Over to Urique Canyon.
18th, just coffee then we get out on the road, a half an hour later the first truck that comes takes us, in the back hay for cattle, it has not rained for 7 months, animals around die unless they're fed, usually there is some rain in Jan/Feb, not this year, we climb in the front. We had planned to go to San Ignacio, another San Ignacio, wherever this is, we only have a vague idea about the way back to Los Mochis, just south or west and out of the canyon system, somehow. Our guy though goes somewhere else. Even better he drives us all the way up to the ridge between the Barrancas Batopilas and Urique, this is where his farm is. All we would have to do walk down, "2 hours, maso menos". I would not even have dreamt reaching the bottom of Urique Canyon as well, it simply seemed way too far away. Now luck stroke on us. Our friend leaves us right on the top, the elevation 1500m.
We walk the most beautiful and far away lonely road, all the way down to 350m, just the two hours turn into 4 and once at the bottom we've run out of water, take water from the Urique river where cattle and horses bath and drink and poo, water purification tablets do the trick, tastes like drinking from a public bath.
We also attempt a soothing bath to cool the senses and wash off the sweat. We glide in the water and relax the limps when we suddenly stare at a huge spiders, the size of a hand sitting under the rock. Soon we discover many more of these monsters and they stare back in our faces while just sitting motionless on the rocks. Not that I think they would attack, I think just avoiding coincidental encounters to be reasonable. I think if one of them started moving that would be a damn quick move and what if they could run on the water's surface, and what if.... I think even I would shriek.
That very Urique Creek we cross once, then back, then again, in total six or seven times, boots on, then off, again and again, very tiring. We reach Mina El Sauzal after another 2 hours, get permission to cross, but the worst it seems is still to come, climb the mountain to the exit of the mine on the other side up from 350m to 700m of altitude, after 6 hours and some 22km of walking the climb becomes pure torture.

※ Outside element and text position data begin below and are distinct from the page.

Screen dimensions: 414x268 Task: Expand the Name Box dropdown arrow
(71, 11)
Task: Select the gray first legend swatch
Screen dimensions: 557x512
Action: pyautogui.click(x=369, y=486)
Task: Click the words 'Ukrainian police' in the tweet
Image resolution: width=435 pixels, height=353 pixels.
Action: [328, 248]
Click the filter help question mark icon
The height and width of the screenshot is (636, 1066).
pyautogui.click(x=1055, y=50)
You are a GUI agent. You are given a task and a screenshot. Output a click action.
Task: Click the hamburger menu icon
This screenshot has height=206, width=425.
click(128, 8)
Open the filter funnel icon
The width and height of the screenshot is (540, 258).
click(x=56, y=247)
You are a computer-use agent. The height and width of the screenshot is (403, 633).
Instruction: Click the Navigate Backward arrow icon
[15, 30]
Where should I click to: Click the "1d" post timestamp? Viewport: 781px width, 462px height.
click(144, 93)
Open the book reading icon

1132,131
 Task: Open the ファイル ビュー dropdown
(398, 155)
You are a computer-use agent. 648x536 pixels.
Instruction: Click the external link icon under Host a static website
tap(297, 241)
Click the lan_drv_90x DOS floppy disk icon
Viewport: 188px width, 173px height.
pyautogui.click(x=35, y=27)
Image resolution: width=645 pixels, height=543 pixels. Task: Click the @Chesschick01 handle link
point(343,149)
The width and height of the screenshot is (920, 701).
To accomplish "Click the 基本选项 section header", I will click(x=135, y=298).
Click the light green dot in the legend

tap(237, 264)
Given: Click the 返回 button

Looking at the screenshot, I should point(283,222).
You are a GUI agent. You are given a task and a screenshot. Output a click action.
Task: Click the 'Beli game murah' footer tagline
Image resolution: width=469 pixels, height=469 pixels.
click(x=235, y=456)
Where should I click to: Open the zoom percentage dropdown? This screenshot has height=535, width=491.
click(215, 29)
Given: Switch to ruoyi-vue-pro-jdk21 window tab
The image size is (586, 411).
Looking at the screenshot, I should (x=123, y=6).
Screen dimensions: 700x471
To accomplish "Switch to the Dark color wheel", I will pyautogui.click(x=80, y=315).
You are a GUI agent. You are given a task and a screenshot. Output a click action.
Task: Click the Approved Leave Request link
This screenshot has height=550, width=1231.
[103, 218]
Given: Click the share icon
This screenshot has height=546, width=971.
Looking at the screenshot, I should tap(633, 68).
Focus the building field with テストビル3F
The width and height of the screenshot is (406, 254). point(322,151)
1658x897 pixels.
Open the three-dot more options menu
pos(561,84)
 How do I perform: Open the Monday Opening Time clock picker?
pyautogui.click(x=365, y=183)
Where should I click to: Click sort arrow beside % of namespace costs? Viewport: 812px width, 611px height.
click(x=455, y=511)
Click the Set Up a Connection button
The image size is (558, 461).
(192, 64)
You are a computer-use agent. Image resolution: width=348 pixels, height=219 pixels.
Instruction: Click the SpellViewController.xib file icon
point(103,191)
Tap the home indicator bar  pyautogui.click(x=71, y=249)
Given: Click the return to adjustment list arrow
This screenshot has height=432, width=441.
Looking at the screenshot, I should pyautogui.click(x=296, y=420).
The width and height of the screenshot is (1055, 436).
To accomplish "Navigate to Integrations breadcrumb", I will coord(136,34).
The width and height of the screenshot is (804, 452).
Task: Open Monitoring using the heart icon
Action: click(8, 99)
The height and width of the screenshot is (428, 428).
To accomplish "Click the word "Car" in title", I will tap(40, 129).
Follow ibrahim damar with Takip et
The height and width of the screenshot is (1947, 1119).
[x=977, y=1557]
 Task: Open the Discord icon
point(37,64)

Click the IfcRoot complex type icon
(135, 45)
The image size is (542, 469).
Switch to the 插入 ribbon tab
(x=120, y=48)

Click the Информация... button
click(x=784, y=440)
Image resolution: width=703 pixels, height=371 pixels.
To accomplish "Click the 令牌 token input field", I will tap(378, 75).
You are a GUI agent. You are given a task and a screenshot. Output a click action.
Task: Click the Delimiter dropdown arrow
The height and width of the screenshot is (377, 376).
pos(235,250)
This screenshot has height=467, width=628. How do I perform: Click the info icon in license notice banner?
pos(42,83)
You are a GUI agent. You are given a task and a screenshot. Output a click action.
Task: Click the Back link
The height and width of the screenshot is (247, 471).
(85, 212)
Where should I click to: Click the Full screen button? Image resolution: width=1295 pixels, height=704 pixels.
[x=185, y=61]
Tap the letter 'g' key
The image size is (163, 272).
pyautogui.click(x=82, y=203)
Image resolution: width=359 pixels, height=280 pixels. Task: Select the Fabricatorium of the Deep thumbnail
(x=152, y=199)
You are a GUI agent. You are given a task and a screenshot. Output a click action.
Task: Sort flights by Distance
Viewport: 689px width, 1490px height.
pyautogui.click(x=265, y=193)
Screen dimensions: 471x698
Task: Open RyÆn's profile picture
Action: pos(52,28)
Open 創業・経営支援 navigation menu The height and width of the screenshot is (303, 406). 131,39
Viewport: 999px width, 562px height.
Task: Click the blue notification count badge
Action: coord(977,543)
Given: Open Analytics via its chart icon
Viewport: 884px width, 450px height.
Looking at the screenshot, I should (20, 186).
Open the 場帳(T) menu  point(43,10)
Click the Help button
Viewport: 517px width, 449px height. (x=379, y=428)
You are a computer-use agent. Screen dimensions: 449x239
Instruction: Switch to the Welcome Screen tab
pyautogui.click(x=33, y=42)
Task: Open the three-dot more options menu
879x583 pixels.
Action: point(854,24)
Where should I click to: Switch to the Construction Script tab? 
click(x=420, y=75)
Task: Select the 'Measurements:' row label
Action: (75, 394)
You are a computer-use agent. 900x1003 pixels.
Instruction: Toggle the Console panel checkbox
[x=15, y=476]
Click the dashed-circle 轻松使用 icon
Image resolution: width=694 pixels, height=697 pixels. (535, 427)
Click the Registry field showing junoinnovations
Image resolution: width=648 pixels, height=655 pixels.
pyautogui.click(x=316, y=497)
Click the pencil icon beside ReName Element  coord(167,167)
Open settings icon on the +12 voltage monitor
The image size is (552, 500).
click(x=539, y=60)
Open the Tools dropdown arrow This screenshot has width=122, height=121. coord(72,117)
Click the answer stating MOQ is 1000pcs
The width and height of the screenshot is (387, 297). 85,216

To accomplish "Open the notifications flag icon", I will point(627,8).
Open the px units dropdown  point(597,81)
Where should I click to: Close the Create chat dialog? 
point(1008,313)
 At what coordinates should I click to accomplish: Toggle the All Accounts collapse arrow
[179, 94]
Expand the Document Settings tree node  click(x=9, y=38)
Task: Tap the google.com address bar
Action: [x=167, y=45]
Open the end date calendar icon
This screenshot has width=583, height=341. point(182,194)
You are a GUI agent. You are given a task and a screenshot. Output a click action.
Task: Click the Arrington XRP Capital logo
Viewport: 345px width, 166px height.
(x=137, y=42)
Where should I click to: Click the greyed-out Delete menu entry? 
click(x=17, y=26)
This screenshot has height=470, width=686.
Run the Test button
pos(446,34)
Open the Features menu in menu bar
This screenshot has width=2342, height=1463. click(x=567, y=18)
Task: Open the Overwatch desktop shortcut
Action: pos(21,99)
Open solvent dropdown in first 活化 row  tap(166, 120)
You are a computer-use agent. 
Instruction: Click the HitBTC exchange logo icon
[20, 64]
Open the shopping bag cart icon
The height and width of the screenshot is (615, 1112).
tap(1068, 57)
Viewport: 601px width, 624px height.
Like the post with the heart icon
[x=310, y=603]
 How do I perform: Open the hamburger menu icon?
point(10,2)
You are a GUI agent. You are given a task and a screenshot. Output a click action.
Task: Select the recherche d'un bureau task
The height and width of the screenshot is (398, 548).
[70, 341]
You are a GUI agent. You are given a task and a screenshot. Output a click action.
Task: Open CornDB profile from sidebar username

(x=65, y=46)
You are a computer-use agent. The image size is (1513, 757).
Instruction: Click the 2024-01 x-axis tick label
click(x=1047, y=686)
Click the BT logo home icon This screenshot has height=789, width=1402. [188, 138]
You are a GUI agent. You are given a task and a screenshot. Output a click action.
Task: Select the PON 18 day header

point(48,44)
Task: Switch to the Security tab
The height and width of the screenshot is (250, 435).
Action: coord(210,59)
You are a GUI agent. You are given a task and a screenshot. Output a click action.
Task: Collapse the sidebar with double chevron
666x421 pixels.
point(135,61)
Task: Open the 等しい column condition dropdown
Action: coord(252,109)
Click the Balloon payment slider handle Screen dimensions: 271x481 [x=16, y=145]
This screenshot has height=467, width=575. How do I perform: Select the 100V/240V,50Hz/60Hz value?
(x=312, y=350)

Eventually when we both rather want to sit down and die rather than put another step in front of the other the security car from the mine picks us up. We are saved. A half an hour later we are on the back of some police pick-up truck on the way to Tubarez and there is even beer, Tecate and Coke (sugar against sore muscles). While we almost doze off and stretch a muscle or two, the old sit around, it is already dark. "So you come from the inside of the canyon? There is a guerilla war going on!"
Riding out of Barrancas del Cobre, Choix, then El Fuerte.
The roosters wake early, after a tamale (pureed corn with some chili cooked in corn leave) we are out on the road and wait, just no more walking please. An hour later in the early sun a pick-up truck, the first and only car, stops, a guy, mestizo, 3 children, 2 women. We crawl in the back, stretch out those sore legs. The guy drives the dirt roads carefully, slowly (his own car), the serene landscape passes by slowly, we drive out of the lower Barrancas, the Urique, one more time for the last time we admire the cliffs around, climb high up to an elevation of 1300m only to drop back, this is a very long and hot and arduous journey.
Afternoon we arrive in Choix, our guy takes back streets, still the police and machine guns stops him, another chueco, no plates, the car maybe stolen. Soon more police and machine guns arrive, they confiscate his car. Maybe he just gets a ticket, our guy seemed a nice guy just here in Choix all is a bit tense, a bit nervous. 5 shot dead yesterday, 4 the day before, all youngsters, 14, 15, all drug dealers, Marihuana from the Sierra Madre.
We catch a last ride today to El Fuerte, so nice, a hotel and a shower, some scorpion like animal without the sting falls out of my backpack. Some time for reflection, such a nice trip this was.
Next day one ride to Los Mochis, eventually a 3km taxi to Lydia and we have our van back, such a nice trip, such a bloody nice trip, just how tired can you be?